UK researchers used the Cancer Ongoing Review Document (CORD) – a template to guide GPs and nurses to follow-up cancer patients in a structured way – in 107 patients with a new diagnosis of cancer a six GP practices with a Macmillan GP facilitator. Over a year, when the hospital notified the practice of a new cancer diagnosis, the practice would either review the patient opportunistically or invite them for a review using the CORD.
In the 12 months after the diagnosis of cancer, 68% of CORDs were started by a GP and 32% by a practice nurse. Mean time from diagnosis to the first CORD entry was 40 days and GPs and practice nurses reported that it helped to structure consultations and provided prompts for areas that might otherwise be missed
What does it mean for GPs?
Researchers concluded that ‘a care framework akin to that for other chronic illnesses such as diabetes, is possible in primary care, as long as patients are aware that they may also seek advice at any time for their symptoms and there is excellent liaison with hospital care’.

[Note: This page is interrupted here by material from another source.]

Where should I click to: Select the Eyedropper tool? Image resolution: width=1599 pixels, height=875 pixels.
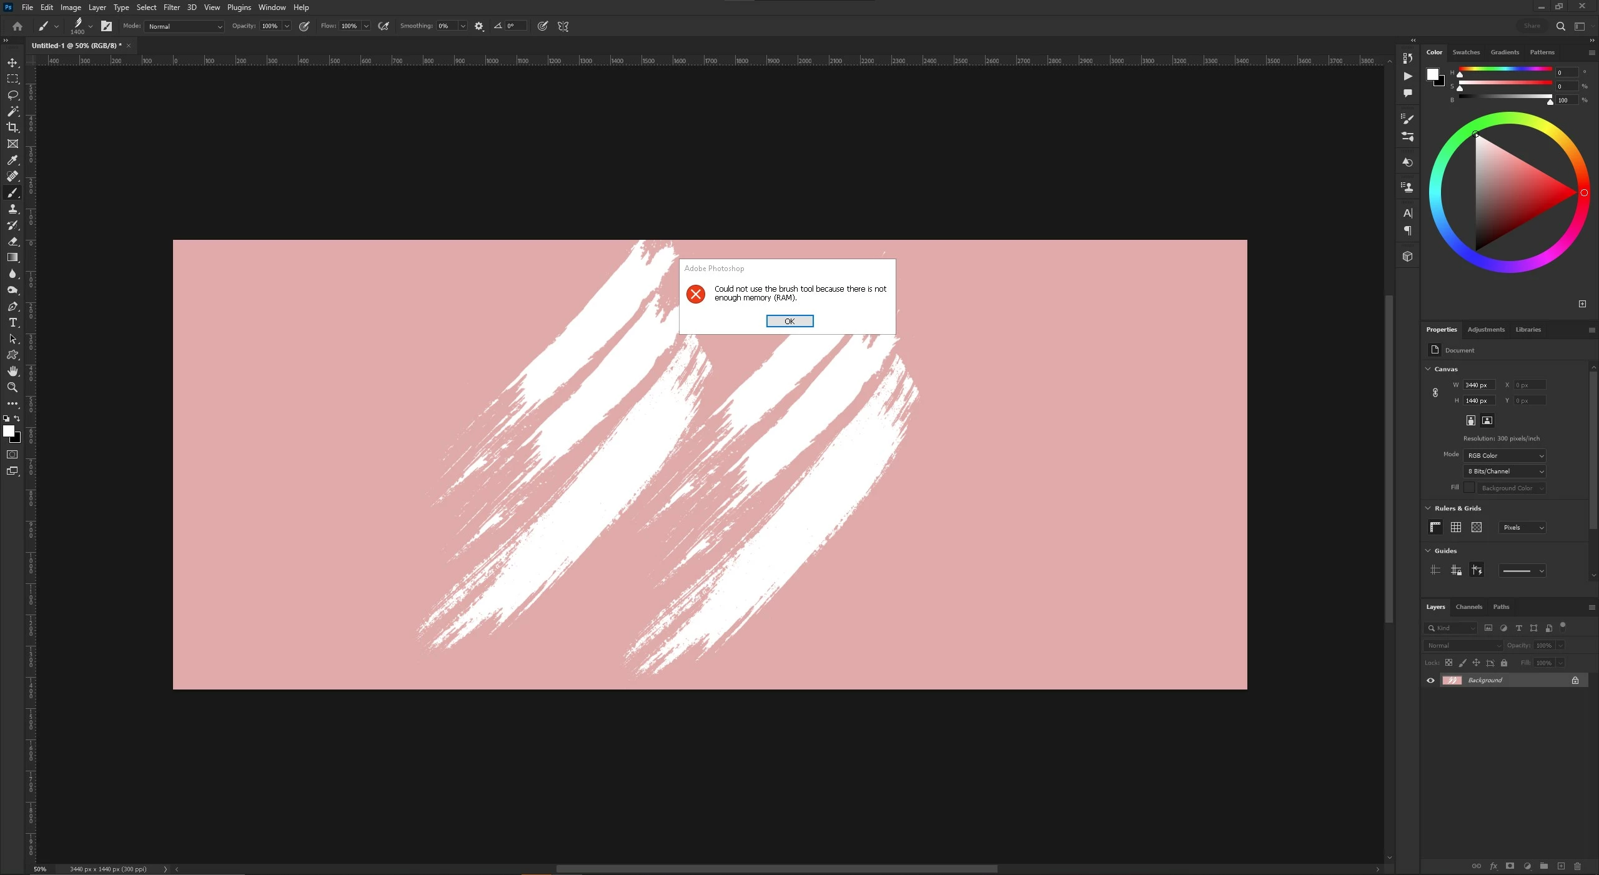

Professor Scott Murray, study lead, GP in Edinburgh and leader of the Primary Care Palliative Research Group: ‘This would mean that practice nurses and GPs could lead in coordinating the care of patients with cancer, referring to specialists as required, like a long term conditions model. Patients value the continuity of care and the fact that the GP knows them and can deal with most illnesses. Then they can speedily refer as needed to a variety of people, including support networks in the community.’